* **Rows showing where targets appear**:
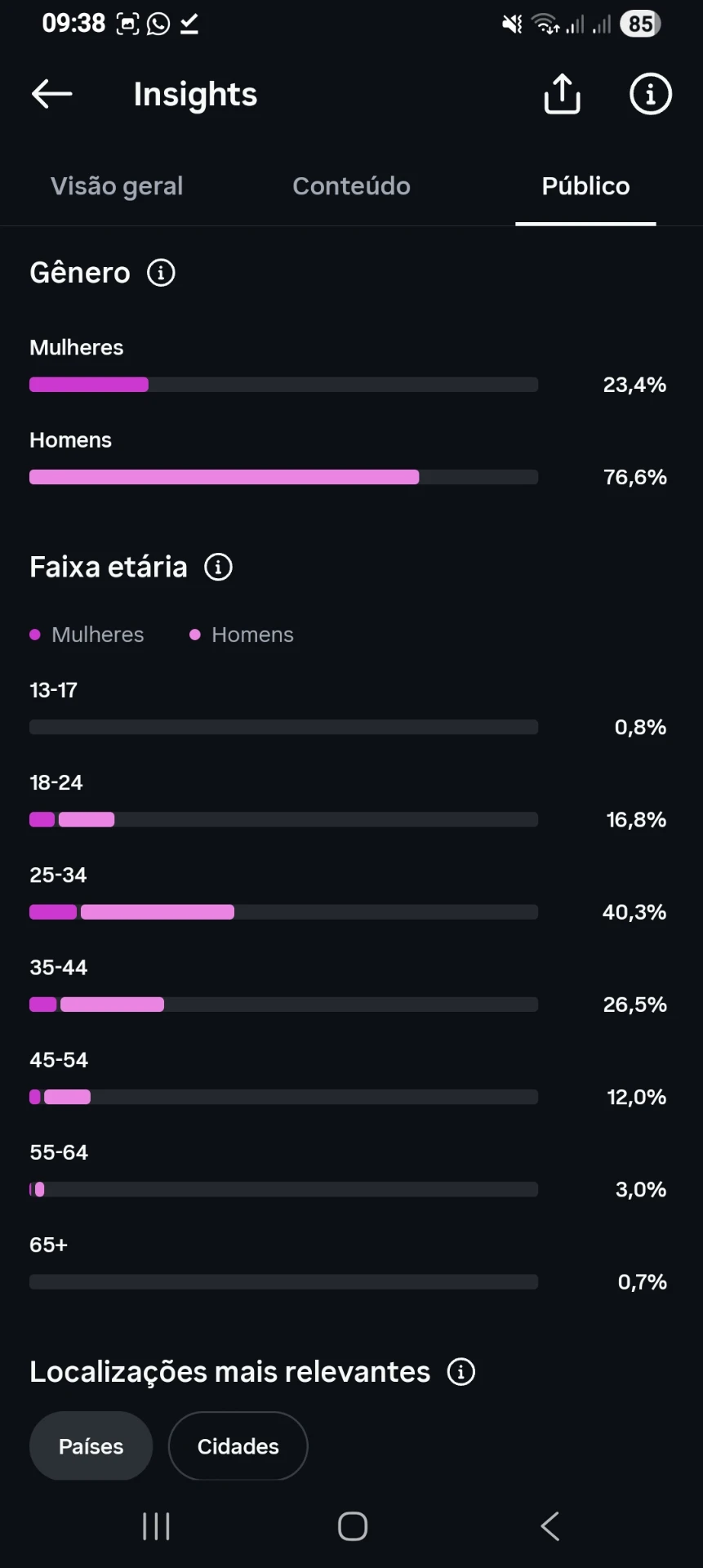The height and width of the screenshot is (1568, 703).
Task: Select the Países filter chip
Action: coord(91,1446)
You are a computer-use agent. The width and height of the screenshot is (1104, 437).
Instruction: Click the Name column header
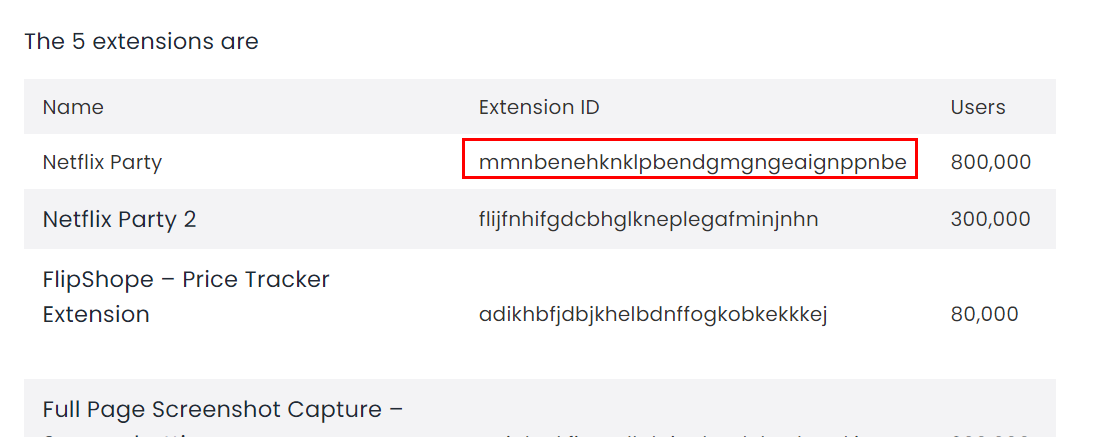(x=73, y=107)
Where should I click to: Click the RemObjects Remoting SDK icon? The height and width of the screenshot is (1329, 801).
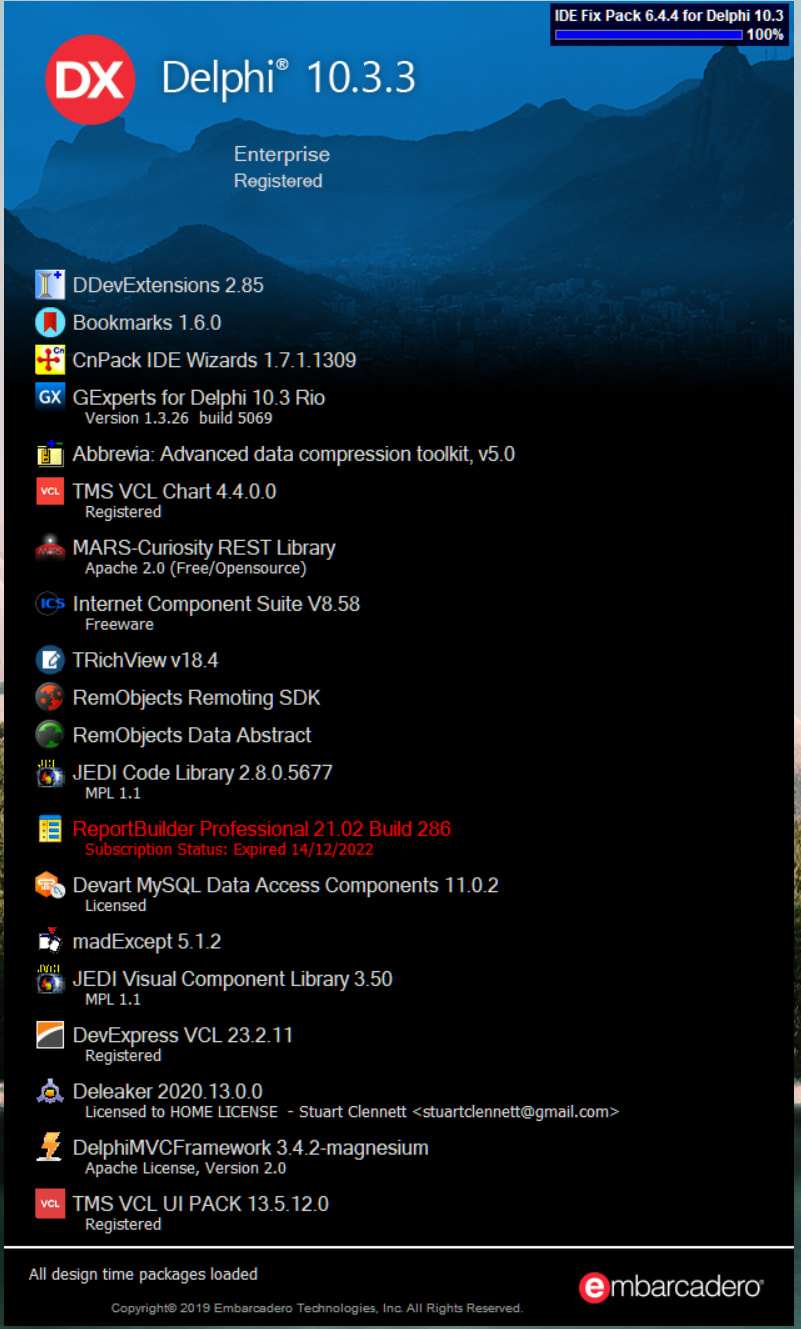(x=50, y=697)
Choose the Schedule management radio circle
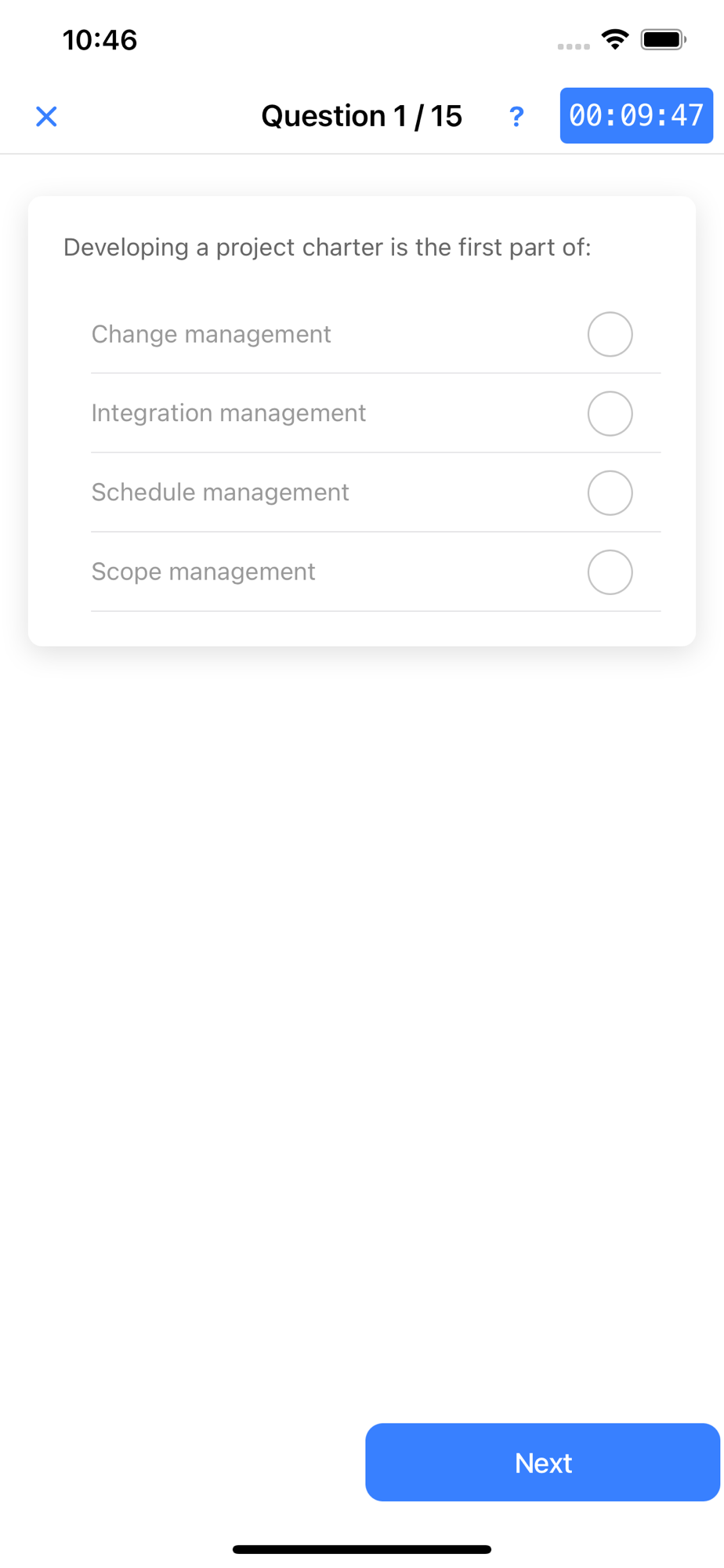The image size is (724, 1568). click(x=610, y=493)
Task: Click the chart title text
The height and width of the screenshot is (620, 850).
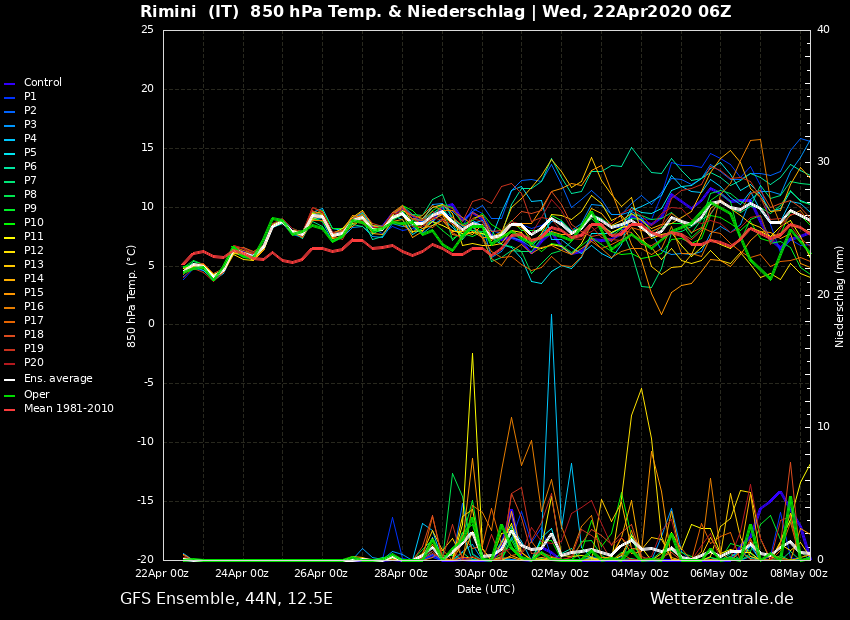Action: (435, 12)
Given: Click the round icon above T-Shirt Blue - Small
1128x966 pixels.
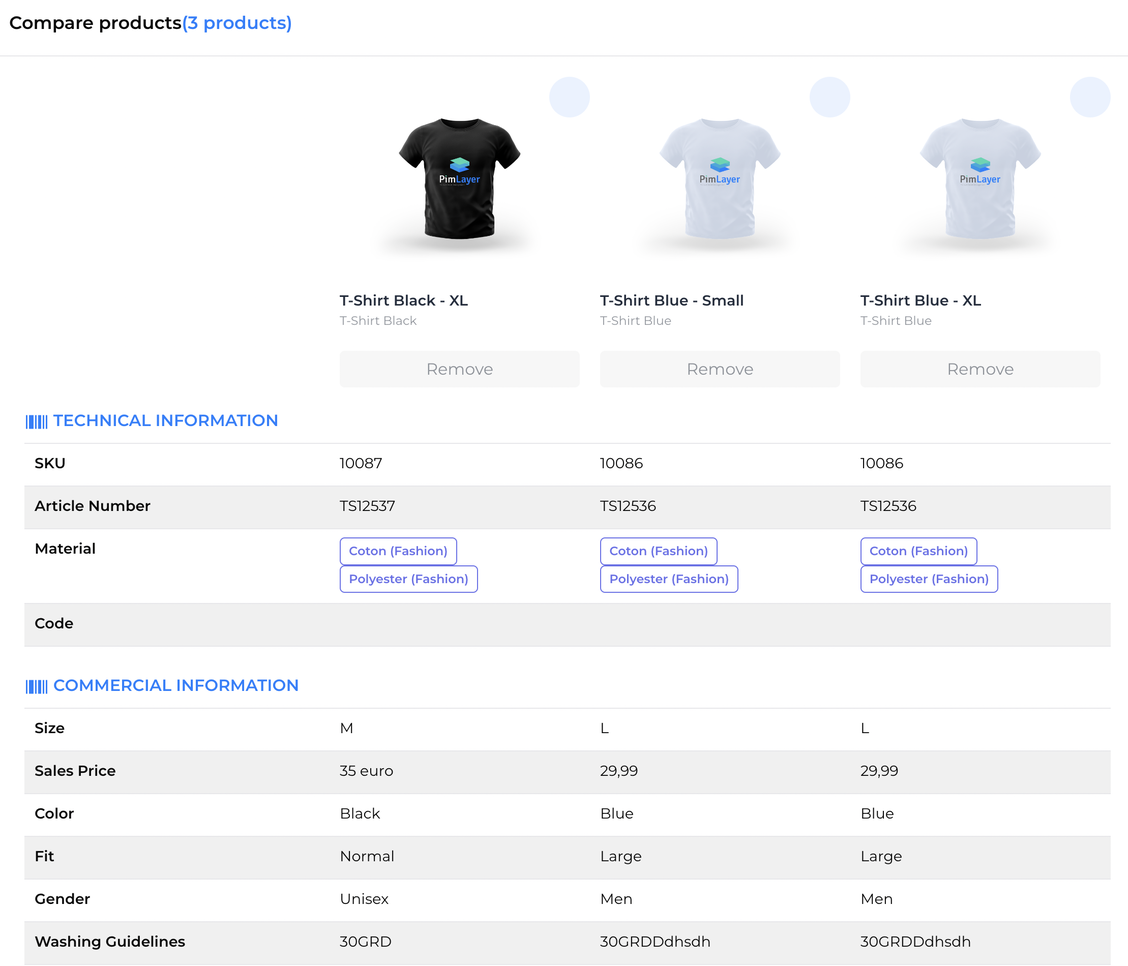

* **JOB**:
Reproduce the records verbatim, starting at the line containing "Where should I" and continuing through the end of the records, both ends included. Omit the pictures from the output.

* **ANSWER FOR THIS EXERCISE**:
Where should I click to: Click the RemObjects Remoting SDK icon? The height and width of the screenshot is (1329, 801).
(x=50, y=697)
Choose the Schedule management radio circle
The image size is (724, 1568). click(x=610, y=493)
Task: Click the chart title text
The height and width of the screenshot is (620, 850).
Action: (435, 12)
Given: Click the round icon above T-Shirt Blue - Small
1128x966 pixels.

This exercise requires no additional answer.